Shea Theodore needed to get away after the Stanley Cup Final. Nothing says unwinding quite like going to Hawaii.
Taking in the palm trees and sandy beaches was probably the highlight of a summer for Theodore that turned out to be longer of a vacation than he would’ve liked.
The 23-year-old defenseman never intended to miss the start of Vegas Golden Knights training camp, let alone the first five preseason games. It became a growing possibility that Theodore, a top-four defenseman in Vegas and future cornerstone of the franchise, was going to miss time into the regular season.
That was, until the end of the first period Monday night when Theodore signed a seven-year deal worth $36.4 million ($5.2 million AAV).
Theodore returned to Golden Knights practice for the first time Thursday rested, in shape and well paid. He’s also ready to play. Theodore will play in Vegas’ final two preseason games, coach Gerard Gallant said.
“It worked out well for both parties,” Theodore said. “It’s a process, definitely. It was different seeing the business side of it, it was my first time going through it. I’m excited to be back and it’s really fun.”
Theodore was a restricted free agent this summer. While Vegas tended to other deals — a one-year deal for William Karlsson, signing Paul Stastny, to name a few — Theodore waited ... and waited ... and waited.
What made the negotiations as convoluted as they would become, and as general manager George McPhee noted prior to the start of the Rookie Faceoff, was Theodore did not have arbitration rights. McPhee has said using arbitration as a tool of negotiation is a great way to come together on terms of a contract. It’s how Vegas got the two-year deal for Nate Schmidt done last year, and how it solved avoiding arbitration with Karlsson this summer.
“That was my agent’s job going into the summer, negotiating,” Theodore said. “He’s done it for a number of years. I just let him handle that.”
When training camp opened, the Golden Knights had to operate under the reality that Theodore was not going to join the team. Multiple national outlets reported Theodore and the Golden Knights were far apart on contract talks. To which McPhee promptly said, “how would they know?”
Deals for fellow RFAs like Darnell Nurse and Josh Morrissey seemed to set the parameters of what Theodore’s upcoming deal would look like — two years, roughly $3 million AAV.
McPhee said Monday that Theodore’s camp wanted to go two years, while Vegas was committed to getting Theodore locked up with a deal that would carry before his age-30 season.

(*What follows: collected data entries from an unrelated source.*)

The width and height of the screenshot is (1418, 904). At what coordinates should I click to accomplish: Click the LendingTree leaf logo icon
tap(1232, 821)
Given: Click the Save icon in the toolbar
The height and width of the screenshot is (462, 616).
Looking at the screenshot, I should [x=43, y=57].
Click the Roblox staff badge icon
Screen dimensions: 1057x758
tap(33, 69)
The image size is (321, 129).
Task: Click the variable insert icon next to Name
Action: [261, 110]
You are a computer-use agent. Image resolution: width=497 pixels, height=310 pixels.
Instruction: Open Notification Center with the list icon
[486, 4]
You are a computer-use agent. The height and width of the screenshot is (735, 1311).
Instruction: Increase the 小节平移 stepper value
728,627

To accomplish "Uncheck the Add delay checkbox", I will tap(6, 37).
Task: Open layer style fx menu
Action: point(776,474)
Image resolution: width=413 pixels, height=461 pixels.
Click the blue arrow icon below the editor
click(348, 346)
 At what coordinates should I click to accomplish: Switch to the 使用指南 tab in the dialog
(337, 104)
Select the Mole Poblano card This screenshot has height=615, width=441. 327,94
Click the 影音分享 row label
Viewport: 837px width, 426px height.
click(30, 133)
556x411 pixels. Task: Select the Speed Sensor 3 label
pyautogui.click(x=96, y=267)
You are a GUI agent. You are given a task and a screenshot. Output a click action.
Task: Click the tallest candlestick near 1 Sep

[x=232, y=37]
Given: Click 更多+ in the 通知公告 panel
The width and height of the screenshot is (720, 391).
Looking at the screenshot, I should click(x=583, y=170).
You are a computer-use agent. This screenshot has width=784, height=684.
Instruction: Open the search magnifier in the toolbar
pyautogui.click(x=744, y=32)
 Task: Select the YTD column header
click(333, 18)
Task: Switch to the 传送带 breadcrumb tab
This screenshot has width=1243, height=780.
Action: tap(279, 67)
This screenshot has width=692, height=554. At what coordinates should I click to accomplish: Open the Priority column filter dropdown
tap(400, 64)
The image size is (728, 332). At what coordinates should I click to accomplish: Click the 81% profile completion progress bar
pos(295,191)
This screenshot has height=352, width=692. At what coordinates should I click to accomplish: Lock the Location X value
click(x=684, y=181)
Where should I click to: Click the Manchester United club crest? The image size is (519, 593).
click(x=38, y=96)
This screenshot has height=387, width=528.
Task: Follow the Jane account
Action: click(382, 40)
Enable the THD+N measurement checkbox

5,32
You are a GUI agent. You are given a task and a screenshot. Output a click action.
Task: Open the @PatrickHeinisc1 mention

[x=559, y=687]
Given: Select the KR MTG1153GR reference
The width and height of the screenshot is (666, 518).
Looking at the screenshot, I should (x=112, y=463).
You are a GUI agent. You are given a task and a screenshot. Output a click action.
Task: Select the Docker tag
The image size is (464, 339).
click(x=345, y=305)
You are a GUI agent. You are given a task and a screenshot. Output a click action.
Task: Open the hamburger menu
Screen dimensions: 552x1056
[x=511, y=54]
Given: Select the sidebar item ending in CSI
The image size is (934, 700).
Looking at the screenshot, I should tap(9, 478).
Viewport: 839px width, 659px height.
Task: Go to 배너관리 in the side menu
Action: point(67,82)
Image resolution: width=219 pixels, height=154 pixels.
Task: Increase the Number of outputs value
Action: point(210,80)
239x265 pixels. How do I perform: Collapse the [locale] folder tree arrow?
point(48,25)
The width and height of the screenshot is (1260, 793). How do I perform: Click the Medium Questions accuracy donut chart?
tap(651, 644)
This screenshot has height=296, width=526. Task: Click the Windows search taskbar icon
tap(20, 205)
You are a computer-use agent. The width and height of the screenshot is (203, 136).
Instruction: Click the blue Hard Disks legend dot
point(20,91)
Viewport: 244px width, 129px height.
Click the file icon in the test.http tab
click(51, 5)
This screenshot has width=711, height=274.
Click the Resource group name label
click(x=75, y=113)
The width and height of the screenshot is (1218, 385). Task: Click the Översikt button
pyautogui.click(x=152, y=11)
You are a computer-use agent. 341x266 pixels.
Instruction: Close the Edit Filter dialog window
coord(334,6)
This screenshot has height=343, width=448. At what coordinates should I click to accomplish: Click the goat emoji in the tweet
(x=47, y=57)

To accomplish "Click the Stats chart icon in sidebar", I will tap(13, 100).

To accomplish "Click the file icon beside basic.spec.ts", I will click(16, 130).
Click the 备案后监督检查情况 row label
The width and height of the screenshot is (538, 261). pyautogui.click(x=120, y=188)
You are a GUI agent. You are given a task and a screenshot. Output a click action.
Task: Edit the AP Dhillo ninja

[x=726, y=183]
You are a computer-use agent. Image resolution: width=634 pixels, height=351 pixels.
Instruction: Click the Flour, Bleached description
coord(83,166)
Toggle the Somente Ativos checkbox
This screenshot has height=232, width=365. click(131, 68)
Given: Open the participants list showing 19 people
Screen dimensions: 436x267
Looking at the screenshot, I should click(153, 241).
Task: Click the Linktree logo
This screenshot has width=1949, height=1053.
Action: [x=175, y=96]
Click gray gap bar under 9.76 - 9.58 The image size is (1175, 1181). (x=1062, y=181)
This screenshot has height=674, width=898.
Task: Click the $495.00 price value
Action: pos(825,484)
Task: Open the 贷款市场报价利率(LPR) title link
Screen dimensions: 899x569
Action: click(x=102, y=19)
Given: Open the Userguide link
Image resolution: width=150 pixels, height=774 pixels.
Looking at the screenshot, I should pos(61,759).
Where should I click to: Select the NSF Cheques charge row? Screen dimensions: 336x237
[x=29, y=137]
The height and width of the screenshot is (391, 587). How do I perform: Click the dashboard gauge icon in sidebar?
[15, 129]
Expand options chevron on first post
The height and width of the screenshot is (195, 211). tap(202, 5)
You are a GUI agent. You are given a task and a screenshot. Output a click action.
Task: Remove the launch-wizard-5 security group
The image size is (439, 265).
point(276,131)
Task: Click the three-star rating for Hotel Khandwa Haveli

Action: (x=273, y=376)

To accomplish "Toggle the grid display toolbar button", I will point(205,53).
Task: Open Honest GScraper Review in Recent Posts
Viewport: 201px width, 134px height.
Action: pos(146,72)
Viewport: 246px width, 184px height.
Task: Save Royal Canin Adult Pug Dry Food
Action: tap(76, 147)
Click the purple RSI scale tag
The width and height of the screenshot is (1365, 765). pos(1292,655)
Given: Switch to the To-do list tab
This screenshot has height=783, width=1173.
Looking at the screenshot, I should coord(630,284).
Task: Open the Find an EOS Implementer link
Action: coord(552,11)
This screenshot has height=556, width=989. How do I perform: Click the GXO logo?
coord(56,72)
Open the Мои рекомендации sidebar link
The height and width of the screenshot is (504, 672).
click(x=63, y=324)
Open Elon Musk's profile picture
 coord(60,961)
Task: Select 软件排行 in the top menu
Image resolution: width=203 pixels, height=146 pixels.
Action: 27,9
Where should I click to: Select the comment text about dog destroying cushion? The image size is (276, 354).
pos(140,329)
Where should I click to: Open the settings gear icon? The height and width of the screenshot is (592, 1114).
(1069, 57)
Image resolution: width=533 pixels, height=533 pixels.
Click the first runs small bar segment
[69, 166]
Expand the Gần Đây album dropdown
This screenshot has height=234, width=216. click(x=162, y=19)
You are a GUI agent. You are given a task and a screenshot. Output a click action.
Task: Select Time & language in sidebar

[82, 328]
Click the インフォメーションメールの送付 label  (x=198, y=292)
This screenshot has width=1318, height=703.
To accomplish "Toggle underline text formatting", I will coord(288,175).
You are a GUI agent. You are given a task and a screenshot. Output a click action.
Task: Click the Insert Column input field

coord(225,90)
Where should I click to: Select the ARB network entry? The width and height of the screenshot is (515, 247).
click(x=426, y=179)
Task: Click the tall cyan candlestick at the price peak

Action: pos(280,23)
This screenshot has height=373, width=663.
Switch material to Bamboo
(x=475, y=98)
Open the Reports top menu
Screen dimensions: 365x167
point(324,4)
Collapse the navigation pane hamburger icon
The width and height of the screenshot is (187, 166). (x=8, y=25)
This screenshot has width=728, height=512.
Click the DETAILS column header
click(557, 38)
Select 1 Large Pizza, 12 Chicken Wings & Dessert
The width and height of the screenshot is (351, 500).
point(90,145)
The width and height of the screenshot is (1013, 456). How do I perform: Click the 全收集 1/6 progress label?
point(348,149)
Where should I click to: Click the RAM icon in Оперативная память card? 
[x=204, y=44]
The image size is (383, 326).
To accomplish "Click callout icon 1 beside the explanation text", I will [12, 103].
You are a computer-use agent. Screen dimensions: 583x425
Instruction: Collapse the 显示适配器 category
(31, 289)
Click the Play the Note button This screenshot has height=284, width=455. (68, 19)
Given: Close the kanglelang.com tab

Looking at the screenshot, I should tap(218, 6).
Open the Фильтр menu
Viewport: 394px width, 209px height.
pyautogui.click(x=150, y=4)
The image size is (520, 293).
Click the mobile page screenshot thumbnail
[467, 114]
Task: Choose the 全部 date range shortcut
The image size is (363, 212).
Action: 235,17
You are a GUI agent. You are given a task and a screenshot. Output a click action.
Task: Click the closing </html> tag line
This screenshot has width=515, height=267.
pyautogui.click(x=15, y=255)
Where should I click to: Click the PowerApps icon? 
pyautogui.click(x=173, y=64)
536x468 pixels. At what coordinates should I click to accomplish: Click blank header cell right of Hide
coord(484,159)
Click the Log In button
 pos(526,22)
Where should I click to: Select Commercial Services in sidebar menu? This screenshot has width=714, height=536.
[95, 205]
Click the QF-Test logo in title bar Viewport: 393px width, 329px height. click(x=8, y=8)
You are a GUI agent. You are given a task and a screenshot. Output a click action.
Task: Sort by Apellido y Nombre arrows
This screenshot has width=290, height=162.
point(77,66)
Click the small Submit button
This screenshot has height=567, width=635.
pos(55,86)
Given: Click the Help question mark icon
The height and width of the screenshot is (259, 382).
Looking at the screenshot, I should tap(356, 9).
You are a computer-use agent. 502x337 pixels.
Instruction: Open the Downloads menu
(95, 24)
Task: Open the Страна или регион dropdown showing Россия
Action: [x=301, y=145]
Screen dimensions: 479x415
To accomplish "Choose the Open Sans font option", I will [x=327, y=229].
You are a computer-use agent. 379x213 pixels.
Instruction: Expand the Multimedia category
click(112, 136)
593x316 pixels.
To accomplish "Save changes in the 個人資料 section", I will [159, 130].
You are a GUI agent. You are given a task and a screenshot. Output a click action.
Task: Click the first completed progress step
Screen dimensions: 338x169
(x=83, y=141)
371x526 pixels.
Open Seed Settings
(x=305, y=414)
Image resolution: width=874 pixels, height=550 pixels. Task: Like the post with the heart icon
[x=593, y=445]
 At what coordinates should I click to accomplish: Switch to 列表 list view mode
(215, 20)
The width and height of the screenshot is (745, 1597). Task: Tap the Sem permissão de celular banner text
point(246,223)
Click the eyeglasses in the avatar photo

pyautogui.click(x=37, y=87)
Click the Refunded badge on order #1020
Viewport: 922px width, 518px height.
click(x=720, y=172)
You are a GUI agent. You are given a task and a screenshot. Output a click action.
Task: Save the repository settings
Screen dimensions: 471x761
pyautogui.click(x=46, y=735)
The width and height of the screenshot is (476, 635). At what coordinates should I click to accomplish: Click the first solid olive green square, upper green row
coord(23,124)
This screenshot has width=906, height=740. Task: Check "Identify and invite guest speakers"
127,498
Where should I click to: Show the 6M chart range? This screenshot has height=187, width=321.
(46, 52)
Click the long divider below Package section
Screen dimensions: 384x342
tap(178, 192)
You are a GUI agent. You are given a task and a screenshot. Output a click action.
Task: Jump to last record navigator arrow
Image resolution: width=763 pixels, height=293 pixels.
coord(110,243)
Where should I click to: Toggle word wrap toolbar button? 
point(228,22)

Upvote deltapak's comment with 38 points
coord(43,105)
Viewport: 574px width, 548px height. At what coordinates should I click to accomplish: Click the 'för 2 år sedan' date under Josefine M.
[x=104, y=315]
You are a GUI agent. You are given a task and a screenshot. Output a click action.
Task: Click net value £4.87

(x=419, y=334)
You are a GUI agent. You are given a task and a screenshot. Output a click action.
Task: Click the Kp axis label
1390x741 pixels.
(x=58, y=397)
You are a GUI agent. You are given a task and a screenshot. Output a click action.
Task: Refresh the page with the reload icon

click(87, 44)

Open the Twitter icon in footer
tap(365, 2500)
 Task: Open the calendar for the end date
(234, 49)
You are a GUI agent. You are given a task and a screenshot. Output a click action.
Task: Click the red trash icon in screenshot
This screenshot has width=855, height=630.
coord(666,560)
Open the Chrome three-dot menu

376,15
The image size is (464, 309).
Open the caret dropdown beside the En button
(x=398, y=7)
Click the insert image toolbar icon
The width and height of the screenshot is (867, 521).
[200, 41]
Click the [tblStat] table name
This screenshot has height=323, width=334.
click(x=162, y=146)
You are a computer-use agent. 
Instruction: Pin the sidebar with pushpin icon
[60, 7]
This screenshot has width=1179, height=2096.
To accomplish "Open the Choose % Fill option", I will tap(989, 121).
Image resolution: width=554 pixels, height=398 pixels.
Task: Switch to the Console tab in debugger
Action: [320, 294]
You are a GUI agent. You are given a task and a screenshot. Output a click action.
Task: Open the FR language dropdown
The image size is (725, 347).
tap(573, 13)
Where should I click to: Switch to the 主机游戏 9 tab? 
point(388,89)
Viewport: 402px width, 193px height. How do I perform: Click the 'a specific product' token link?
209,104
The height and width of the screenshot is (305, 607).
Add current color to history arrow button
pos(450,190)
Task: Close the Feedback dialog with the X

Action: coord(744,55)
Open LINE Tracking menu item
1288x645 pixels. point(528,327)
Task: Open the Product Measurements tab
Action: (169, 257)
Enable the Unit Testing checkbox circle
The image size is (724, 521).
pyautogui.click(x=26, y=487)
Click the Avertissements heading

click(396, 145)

“It was tough seeing everyone come here, get back together,” Theodore said. “I definitely missed it, but I stayed busy, stayed working out and stayed skating, so I feel good.”
That long-term commitment from the Golden Knights goes beyond Theodore’s deal being a cap-friendly contract, which it is beyond Years 1 and 2. It’s the belief Vegas has in Theodore and what his potential could be when entering his prime — perhaps that of a Norris Trophy winner. It’s a sign of good faith from the Golden Knights, fresh off that improbable playoff run, knowing Theodore can bounce back from a rough showing in the five-game series against the Washington Capitals — one goal, two assists, and a minus-3 rating.
Theodore said he spent time working on his on-ice skillset and put on some muscle at the gym, looking to take that next step in becoming the defenseman Vegas sees he can be.
“Talking with George and [assistant general manager] Kelly [McCrimmon], they believe in me,” Theodore said. “It puts the pressure on [me], but I like to thrive on that. I’m at the beginning of my career and I’m just getting better. Going forward, it’s going to be exciting to see where things to take off.”
The Golden Knights face the Los Angeles Kings on Friday and close the preseason Sunday against the San Jose Sharks, both games at T-Mobile Arena. Theodore is expected to be paired once again with Deryk Engelland this season. Theodore stated multiple times last season that he credits Engelland with his growth as a defenseman while learning leadership qualities from the 36-year-old veteran.
“He’s so talented offensively, skates really well,” Engelland said. “He quarterbacks the power play and is great defensively. He adds a lot to our team and we’re all happy to have him back.”
As for how quick it will take Theodore to get back to game shape, Theodore said he feels good and is ready to go. Gallant feels it won’t be an issue.
“I don’t think it takes much,” Gallant said. “He knows the way we play. Nothing’s changed from last year.”
But perhaps the best news of all for Theodore, other than being back with his teammates and gearing up for another hopeful deep playoff run, is he can return to living with Alex Tuch. No. 89 got a new house and No. 27 has a room waiting for him. It doesn’t look like he has to pay any extra in rent now that he’s the highest-paid defenseman on Vegas. That might change at some point.
What did change was Vegas’ outlook on the blue line from Sunday to now, which is the Golden Knights are better defensively than they were a week ago.
And between now and the next few years, Vegas is gambling on Theodore. If eyes weren’t on him in the Stanley Cup Final, they are now.
“I’m having fun,” he said. It’s good to be back with the guys.”